▸ Supplied entries
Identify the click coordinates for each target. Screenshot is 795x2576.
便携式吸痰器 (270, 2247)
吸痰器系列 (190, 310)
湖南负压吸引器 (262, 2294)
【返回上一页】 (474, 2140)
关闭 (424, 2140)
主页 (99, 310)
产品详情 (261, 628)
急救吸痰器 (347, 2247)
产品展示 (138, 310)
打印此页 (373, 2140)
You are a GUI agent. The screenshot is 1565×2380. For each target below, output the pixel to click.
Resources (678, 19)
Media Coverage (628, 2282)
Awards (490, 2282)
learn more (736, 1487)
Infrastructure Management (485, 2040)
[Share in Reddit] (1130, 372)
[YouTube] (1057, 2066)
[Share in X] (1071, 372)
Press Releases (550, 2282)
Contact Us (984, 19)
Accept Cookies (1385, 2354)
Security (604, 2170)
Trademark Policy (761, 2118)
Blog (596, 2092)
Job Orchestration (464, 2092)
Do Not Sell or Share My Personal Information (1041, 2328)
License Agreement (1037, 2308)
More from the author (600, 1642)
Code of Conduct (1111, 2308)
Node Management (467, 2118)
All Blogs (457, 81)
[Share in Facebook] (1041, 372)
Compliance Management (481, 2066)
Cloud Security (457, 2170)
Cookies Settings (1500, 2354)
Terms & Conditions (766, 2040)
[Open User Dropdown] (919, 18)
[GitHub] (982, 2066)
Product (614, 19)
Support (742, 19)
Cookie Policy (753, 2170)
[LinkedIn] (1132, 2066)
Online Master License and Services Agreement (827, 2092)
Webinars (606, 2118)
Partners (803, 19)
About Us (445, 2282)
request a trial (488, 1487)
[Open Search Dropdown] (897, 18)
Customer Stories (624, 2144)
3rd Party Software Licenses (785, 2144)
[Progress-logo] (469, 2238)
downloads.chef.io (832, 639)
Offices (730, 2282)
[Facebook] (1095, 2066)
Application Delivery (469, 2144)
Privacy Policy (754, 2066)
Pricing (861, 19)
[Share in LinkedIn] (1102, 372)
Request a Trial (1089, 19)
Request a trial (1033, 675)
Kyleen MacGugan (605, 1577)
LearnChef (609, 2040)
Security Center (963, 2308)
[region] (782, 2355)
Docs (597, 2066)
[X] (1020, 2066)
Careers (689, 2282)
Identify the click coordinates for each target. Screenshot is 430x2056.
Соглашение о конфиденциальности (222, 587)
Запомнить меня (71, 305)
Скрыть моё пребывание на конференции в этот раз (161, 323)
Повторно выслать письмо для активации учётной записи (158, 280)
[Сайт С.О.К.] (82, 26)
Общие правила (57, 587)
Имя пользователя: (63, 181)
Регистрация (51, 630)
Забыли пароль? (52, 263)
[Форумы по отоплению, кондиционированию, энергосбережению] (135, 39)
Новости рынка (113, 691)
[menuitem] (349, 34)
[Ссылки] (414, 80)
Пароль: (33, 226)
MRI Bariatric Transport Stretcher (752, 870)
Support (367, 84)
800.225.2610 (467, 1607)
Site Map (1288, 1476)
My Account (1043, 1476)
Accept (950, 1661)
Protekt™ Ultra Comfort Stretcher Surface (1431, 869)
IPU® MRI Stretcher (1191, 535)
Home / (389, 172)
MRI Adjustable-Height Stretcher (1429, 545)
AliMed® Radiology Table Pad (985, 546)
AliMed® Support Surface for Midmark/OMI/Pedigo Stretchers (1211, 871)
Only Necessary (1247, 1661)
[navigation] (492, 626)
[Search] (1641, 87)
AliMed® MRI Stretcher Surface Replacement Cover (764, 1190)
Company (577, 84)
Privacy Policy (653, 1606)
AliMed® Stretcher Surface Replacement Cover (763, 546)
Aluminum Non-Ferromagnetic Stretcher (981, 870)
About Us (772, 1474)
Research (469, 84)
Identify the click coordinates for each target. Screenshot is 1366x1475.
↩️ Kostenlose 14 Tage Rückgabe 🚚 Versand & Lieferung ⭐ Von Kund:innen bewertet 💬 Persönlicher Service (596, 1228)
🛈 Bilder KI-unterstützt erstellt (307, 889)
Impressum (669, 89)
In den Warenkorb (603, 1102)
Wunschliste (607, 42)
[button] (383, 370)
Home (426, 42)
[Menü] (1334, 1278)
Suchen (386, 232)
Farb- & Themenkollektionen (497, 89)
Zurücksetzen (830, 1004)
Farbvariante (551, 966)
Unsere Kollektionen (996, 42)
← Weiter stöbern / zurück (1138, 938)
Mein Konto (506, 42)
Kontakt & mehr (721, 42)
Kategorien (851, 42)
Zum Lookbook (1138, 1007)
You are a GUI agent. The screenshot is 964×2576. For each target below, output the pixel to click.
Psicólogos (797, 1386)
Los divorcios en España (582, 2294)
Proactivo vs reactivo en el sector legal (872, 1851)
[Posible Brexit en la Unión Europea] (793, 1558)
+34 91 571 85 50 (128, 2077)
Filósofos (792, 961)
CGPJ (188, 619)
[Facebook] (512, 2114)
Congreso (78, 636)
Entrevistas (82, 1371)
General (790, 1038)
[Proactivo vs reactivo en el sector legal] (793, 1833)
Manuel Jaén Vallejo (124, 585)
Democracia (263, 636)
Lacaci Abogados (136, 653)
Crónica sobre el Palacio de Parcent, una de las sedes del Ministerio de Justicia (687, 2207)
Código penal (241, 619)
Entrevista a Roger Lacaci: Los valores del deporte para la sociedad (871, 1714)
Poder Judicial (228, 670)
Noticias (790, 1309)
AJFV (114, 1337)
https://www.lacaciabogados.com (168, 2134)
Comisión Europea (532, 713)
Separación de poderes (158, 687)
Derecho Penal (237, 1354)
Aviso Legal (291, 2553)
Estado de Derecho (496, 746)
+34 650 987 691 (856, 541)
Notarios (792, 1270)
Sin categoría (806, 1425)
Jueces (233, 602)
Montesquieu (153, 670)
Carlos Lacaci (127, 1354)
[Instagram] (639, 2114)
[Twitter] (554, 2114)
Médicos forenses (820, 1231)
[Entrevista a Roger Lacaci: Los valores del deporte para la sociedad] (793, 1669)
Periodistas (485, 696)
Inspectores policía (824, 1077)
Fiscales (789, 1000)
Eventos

▸ Assignment
What you write must match the material above exactly and in full.

▸ Worked solution
Identify the click coordinates for each target. Screenshot is 795x2576.
便携式吸痰器 (270, 2247)
吸痰器系列 (190, 310)
湖南负压吸引器 (262, 2294)
【返回上一页】 (474, 2140)
关闭 (424, 2140)
主页 (99, 310)
产品详情 (261, 628)
急救吸痰器 (347, 2247)
产品展示 (138, 310)
打印此页 (373, 2140)
You are a GUI agent. The screenshot is 1565×2380. For each target below, output the pixel to click.
Resources (678, 19)
Media Coverage (628, 2282)
Awards (490, 2282)
learn more (736, 1487)
Infrastructure Management (485, 2040)
[Share in Reddit] (1130, 372)
[YouTube] (1057, 2066)
[Share in X] (1071, 372)
Press Releases (550, 2282)
Contact Us (984, 19)
Accept Cookies (1385, 2354)
Security (604, 2170)
Trademark Policy (761, 2118)
Blog (596, 2092)
Job Orchestration (464, 2092)
Do Not Sell or Share My Personal Information (1041, 2328)
License Agreement (1037, 2308)
More from the author (600, 1642)
Code of Conduct (1111, 2308)
Node Management (467, 2118)
All Blogs (457, 81)
[Share in Facebook] (1041, 372)
Compliance Management (481, 2066)
Cloud Security (457, 2170)
Cookies Settings (1500, 2354)
Terms & Conditions (766, 2040)
[Open User Dropdown] (919, 18)
[GitHub] (982, 2066)
Product (614, 19)
Support (742, 19)
Cookie Policy (753, 2170)
[LinkedIn] (1132, 2066)
Online Master License and Services Agreement (827, 2092)
Webinars (606, 2118)
Partners (803, 19)
About Us (445, 2282)
request a trial (488, 1487)
[Open Search Dropdown] (897, 18)
Customer Stories (624, 2144)
3rd Party Software Licenses (785, 2144)
[Progress-logo] (469, 2238)
downloads.chef.io (832, 639)
Offices (730, 2282)
[Facebook] (1095, 2066)
Application Delivery (469, 2144)
Privacy Policy (754, 2066)
Pricing (861, 19)
[Share in LinkedIn] (1102, 372)
Request a Trial (1089, 19)
Request a trial (1033, 675)
Kyleen MacGugan (605, 1577)
LearnChef (609, 2040)
Security Center (963, 2308)
[region] (782, 2355)
Docs (597, 2066)
[X] (1020, 2066)
Careers (689, 2282)
Identify the click coordinates for each target. Screenshot is 430x2056.
Соглашение о конфиденциальности (222, 587)
Запомнить меня (71, 305)
Скрыть моё пребывание на конференции в этот раз (161, 323)
Повторно выслать письмо для активации учётной записи (158, 280)
[Сайт С.О.К.] (82, 26)
Общие правила (57, 587)
Имя пользователя: (63, 181)
Регистрация (51, 630)
Забыли пароль? (52, 263)
[Форумы по отоплению, кондиционированию, энергосбережению] (135, 39)
Новости рынка (113, 691)
[menuitem] (349, 34)
[Ссылки] (414, 80)
Пароль: (33, 226)
MRI Bariatric Transport Stretcher (752, 870)
Support (367, 84)
800.225.2610 (467, 1607)
Site Map (1288, 1476)
My Account (1043, 1476)
Accept (950, 1661)
Protekt™ Ultra Comfort Stretcher Surface (1431, 869)
IPU® MRI Stretcher (1191, 535)
Home / (389, 172)
MRI Adjustable-Height Stretcher (1429, 545)
AliMed® Radiology Table Pad (985, 546)
AliMed® Support Surface for Midmark/OMI/Pedigo Stretchers (1211, 871)
Only Necessary (1247, 1661)
[navigation] (492, 626)
[Search] (1641, 87)
AliMed® MRI Stretcher Surface Replacement Cover (764, 1190)
Company (577, 84)
Privacy Policy (653, 1606)
AliMed® Stretcher Surface Replacement Cover (763, 546)
Aluminum Non-Ferromagnetic Stretcher (981, 870)
About Us (772, 1474)
Research (469, 84)
Identify the click coordinates for each target. Screenshot is 1366x1475.
↩️ Kostenlose 14 Tage Rückgabe 🚚 Versand & Lieferung ⭐ Von Kund:innen bewertet 💬 Persönlicher Service (596, 1228)
🛈 Bilder KI-unterstützt erstellt (307, 889)
Impressum (669, 89)
In den Warenkorb (603, 1102)
Wunschliste (607, 42)
[button] (383, 370)
Home (426, 42)
[Menü] (1334, 1278)
Suchen (386, 232)
Farb- & Themenkollektionen (497, 89)
Zurücksetzen (830, 1004)
Farbvariante (551, 966)
Unsere Kollektionen (996, 42)
← Weiter stöbern / zurück (1138, 938)
Mein Konto (506, 42)
Kontakt & mehr (721, 42)
Kategorien (851, 42)
Zum Lookbook (1138, 1007)
You are a GUI agent. The screenshot is 964×2576. For each target below, output the pixel to click.
Psicólogos (797, 1386)
Los divorcios en España (582, 2294)
Proactivo vs reactivo en el sector legal (872, 1851)
[Posible Brexit en la Unión Europea] (793, 1558)
+34 91 571 85 50 (128, 2077)
Filósofos (792, 961)
CGPJ (188, 619)
[Facebook] (512, 2114)
Congreso (78, 636)
Entrevistas (82, 1371)
General (790, 1038)
[Proactivo vs reactivo en el sector legal] (793, 1833)
Manuel Jaén Vallejo (124, 585)
Democracia (263, 636)
Lacaci Abogados (136, 653)
Crónica sobre el Palacio de Parcent, una de las sedes del Ministerio de Justicia (687, 2207)
Código penal (241, 619)
Entrevista a Roger Lacaci: Los valores del deporte para la sociedad (871, 1714)
Poder Judicial (228, 670)
Noticias (790, 1309)
AJFV (114, 1337)
https://www.lacaciabogados.com (168, 2134)
Comisión Europea (532, 713)
Separación de poderes (158, 687)
Derecho Penal (237, 1354)
Aviso Legal (291, 2553)
Estado de Derecho (496, 746)
+34 650 987 691 (856, 541)
Notarios (792, 1270)
Sin categoría (806, 1425)
Jueces (233, 602)
Montesquieu (153, 670)
Carlos Lacaci (127, 1354)
[Instagram] (639, 2114)
[Twitter] (554, 2114)
Médicos forenses (820, 1231)
[Entrevista a Roger Lacaci: Los valores del deporte para la sociedad] (793, 1669)
Periodistas (485, 696)
Inspectores policía (824, 1077)
Fiscales (789, 1000)
Eventos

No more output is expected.